Maddy gasped. She knew then that she would certainly die without him. Hearing her, Feather looked around. He was not always a gentleman, so he didn’t stand. His gray eyes squinted, he shaded them with a hand, and when he saw her he smiled. “Hello,” he said. “I was hoping you would come.”

She crossed the sand and knelt beside him. “Have you missed me?”

“Yes,” he admitted, “but not much.”

And here are a few examples of her creative use of figurative language:

“She was like a piece of glass that has been tossed in water for a long time: mysterious but simple, without sharp edges, and not as fragile as it looks.”

“Maddy saw that people were pleased to receive Papa’s attention — pleased, and also alarmed, like children noticed by a nun.”

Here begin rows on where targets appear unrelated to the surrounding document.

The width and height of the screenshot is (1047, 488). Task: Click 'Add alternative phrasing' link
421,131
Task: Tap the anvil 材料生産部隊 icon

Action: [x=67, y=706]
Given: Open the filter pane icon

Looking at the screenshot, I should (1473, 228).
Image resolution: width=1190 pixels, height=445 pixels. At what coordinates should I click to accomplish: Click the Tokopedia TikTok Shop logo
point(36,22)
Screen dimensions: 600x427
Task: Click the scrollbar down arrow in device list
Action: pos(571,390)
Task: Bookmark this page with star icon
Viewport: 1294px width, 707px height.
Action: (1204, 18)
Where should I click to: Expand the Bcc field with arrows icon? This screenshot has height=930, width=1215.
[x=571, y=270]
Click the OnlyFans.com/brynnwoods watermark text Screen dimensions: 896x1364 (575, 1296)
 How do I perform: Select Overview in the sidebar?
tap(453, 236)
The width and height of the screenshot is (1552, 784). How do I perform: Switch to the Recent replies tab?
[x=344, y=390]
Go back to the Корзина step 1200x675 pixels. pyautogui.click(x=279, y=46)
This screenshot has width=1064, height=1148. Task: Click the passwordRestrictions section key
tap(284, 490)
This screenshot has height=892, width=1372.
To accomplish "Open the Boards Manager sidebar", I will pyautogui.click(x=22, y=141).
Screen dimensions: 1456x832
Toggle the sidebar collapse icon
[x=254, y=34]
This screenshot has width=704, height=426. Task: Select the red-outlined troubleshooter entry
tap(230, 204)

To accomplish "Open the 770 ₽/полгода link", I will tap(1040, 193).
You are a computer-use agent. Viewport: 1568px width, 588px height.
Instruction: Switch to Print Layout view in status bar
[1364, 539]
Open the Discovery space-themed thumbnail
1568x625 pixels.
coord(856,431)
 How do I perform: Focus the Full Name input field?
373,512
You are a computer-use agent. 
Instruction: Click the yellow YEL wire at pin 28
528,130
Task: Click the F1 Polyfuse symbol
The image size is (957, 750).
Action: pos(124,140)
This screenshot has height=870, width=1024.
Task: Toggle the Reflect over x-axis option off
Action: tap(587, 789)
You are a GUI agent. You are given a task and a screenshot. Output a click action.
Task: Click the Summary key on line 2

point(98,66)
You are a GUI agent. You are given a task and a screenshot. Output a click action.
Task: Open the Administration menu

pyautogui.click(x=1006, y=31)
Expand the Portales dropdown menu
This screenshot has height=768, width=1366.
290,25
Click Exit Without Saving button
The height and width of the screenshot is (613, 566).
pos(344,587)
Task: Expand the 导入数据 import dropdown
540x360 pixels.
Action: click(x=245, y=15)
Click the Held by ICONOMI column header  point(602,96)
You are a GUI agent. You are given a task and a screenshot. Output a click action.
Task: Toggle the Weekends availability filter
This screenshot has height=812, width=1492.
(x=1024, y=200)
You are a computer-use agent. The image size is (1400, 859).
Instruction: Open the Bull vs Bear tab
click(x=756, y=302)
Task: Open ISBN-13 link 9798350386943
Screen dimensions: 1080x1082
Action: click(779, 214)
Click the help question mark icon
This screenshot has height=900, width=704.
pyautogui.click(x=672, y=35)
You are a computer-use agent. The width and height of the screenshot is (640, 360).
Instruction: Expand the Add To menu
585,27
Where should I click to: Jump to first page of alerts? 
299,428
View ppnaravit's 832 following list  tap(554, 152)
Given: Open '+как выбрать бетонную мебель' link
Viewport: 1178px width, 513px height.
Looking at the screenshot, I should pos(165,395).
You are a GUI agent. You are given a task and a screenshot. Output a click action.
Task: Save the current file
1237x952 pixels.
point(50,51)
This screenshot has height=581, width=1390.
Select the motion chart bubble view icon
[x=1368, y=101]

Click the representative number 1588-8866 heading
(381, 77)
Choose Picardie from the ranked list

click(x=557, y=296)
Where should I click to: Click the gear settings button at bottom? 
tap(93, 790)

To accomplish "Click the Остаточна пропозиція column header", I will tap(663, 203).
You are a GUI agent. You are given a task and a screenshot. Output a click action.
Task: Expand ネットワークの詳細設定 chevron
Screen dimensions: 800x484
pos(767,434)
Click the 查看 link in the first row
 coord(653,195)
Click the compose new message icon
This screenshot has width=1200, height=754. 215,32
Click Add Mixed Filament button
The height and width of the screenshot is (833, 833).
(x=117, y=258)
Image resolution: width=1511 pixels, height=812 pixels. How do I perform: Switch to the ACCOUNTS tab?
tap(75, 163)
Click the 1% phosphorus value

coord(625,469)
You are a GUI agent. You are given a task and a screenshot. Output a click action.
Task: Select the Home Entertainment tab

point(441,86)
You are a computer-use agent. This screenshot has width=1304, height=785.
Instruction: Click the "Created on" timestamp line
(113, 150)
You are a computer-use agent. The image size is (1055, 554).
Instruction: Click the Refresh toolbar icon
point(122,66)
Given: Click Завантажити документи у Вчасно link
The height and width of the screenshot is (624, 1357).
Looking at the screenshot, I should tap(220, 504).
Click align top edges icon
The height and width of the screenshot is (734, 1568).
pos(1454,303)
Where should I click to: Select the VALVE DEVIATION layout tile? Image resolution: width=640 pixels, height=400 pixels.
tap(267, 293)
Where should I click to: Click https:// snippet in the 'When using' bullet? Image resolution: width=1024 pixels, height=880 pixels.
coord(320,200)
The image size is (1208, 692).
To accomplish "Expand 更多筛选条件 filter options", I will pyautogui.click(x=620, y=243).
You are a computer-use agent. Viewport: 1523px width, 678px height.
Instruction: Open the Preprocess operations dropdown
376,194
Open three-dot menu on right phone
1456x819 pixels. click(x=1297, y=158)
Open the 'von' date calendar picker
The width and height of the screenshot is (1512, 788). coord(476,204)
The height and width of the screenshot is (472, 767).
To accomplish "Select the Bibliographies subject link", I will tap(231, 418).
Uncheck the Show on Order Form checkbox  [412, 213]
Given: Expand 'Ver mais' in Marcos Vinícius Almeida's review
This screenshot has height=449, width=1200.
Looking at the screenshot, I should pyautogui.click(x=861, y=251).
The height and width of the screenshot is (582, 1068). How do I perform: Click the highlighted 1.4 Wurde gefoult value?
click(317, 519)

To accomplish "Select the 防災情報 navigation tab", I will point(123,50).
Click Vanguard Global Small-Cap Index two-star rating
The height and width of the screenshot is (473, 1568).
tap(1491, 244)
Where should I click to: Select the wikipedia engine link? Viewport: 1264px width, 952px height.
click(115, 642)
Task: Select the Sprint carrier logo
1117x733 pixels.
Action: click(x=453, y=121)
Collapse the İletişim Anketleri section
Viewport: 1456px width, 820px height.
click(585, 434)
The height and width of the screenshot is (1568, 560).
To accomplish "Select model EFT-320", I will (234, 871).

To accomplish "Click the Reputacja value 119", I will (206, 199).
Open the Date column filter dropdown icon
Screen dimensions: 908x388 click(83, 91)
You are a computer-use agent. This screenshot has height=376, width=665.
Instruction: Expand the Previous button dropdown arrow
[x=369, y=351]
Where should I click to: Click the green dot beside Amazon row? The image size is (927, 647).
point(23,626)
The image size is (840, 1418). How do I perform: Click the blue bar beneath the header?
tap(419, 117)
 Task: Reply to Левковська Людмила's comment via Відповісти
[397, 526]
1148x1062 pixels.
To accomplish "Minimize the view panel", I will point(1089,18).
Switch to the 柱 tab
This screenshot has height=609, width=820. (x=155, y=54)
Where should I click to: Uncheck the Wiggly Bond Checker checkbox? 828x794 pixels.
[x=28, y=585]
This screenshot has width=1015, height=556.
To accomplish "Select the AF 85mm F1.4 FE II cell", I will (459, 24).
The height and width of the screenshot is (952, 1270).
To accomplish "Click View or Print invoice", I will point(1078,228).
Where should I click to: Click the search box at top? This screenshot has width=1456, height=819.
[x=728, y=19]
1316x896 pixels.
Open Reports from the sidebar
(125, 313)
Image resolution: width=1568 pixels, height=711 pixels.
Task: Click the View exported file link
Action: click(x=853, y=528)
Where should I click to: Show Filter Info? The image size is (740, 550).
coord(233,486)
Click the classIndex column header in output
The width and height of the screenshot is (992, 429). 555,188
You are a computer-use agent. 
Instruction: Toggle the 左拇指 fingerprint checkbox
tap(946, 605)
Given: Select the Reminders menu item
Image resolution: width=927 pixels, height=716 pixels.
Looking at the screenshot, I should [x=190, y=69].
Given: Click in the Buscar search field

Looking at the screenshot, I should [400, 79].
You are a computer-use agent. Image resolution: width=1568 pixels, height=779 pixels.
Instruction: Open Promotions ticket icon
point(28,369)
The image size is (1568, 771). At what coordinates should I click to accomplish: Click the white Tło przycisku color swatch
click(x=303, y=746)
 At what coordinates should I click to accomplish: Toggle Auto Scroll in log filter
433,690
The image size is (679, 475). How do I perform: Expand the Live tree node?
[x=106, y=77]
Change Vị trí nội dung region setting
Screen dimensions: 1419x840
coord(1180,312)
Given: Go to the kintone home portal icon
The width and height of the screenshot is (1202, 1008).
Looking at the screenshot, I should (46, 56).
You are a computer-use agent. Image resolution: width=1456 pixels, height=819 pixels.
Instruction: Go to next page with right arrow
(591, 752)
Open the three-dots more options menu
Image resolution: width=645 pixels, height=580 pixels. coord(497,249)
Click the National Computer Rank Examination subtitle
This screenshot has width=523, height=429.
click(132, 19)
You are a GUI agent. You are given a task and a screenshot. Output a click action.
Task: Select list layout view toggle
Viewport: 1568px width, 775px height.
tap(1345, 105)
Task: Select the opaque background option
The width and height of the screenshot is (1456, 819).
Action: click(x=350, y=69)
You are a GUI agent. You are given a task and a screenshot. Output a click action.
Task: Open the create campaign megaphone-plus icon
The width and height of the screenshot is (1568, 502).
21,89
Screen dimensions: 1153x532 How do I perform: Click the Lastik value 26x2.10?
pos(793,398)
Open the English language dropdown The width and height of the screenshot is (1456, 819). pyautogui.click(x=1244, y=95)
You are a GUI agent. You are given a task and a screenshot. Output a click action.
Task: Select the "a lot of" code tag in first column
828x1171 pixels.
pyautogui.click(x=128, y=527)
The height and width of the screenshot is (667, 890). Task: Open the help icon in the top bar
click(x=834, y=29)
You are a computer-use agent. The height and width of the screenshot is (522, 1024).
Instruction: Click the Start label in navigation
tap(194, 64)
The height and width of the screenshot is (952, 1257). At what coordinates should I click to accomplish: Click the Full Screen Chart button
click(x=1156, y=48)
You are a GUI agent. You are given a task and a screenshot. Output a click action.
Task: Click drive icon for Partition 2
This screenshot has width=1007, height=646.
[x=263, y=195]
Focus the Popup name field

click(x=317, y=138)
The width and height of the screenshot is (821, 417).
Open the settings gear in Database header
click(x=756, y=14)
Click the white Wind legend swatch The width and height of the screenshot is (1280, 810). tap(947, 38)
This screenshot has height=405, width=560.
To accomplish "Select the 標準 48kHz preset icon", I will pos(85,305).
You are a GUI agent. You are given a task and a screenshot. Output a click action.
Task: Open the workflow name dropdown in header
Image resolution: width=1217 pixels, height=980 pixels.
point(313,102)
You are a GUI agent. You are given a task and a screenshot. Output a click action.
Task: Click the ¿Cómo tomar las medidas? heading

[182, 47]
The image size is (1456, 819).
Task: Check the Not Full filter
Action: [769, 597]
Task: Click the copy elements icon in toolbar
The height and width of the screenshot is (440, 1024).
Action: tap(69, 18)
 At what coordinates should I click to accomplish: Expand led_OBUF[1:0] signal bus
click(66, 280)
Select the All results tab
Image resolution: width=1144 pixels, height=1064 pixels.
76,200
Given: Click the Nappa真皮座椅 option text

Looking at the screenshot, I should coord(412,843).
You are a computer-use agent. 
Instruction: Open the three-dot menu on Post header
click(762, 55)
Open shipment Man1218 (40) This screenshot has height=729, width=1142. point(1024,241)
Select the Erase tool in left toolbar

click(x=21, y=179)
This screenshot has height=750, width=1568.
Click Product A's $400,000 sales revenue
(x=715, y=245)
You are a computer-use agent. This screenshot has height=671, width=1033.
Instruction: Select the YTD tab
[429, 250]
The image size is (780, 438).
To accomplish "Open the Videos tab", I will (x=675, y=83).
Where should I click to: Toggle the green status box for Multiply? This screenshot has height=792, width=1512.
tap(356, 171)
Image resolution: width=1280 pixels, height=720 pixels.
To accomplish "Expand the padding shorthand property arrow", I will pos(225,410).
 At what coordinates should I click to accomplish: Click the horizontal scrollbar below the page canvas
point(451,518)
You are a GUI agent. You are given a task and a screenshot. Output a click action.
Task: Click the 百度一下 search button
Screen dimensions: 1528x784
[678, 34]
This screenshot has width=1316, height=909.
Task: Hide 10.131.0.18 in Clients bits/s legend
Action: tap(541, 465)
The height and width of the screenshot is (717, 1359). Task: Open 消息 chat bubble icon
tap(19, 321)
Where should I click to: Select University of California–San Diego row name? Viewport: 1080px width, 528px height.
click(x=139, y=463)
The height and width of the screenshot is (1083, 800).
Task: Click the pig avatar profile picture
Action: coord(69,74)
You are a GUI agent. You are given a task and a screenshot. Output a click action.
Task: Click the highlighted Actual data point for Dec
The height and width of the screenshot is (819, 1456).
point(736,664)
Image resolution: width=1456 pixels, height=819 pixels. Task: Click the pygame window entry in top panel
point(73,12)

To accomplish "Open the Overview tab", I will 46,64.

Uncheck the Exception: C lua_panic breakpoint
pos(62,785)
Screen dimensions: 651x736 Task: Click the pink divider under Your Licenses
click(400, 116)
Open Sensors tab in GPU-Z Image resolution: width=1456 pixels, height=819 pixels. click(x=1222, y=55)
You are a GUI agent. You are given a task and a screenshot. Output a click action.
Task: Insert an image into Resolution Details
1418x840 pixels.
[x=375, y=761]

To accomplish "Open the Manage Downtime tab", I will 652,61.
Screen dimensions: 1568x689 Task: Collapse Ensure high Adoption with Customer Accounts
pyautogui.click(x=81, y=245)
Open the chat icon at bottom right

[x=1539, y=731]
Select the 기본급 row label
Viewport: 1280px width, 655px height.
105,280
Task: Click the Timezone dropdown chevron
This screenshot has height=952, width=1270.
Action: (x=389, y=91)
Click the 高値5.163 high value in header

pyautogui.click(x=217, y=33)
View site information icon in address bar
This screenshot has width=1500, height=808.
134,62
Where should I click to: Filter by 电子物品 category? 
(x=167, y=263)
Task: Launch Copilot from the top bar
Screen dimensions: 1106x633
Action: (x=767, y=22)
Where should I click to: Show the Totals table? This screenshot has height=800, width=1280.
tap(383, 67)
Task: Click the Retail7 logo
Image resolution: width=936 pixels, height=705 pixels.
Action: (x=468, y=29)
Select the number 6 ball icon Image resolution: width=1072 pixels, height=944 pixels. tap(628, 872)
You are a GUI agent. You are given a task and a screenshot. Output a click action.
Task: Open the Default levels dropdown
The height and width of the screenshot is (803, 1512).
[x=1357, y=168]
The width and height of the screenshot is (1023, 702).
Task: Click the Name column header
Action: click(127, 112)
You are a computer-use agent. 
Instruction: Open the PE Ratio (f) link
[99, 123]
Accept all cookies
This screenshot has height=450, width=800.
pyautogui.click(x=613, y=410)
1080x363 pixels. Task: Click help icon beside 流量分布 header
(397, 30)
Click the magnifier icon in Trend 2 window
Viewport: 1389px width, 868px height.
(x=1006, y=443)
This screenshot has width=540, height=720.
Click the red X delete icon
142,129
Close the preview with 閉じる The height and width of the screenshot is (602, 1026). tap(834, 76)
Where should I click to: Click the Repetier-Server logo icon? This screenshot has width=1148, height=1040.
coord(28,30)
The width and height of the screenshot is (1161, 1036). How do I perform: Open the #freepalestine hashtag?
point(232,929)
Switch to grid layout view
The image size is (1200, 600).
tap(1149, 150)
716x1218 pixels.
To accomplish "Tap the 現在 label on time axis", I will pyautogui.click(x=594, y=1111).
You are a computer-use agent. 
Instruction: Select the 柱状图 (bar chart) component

“Mama seemed to teeter forever on the crumbly threshold of fury.”

But what I like most about Hartnett’s writing are the same things I like most about Hesse’s and my other mentors’ work: its simplicity, beauty, and profoundness. I’m making those my three guiding lights.

I end today’s post with the ending of The Ghost’s Child:

Matilda turned to the boy, who stood by the door. “Is it peaceful, where we are going?”

She held her breath waiting for his answer.

The boy said, “Only if you want it to be.”

Beyond the door, very oddly, was an emerald ocean and a blue sky. A wooden boat bobbed on the water, and Matilda and the boy stepped into it. Matilda looked back to  the little dog who lingered behind, uncertain if he had been invited. “Come on, Peake,” she said, and he ran to her, springing into the boat. The boy hauled up the anchor and Matilda hoisted the sails; the slim boat caught the billowing breeze, jumped the ripples of frothy green waves, and was away.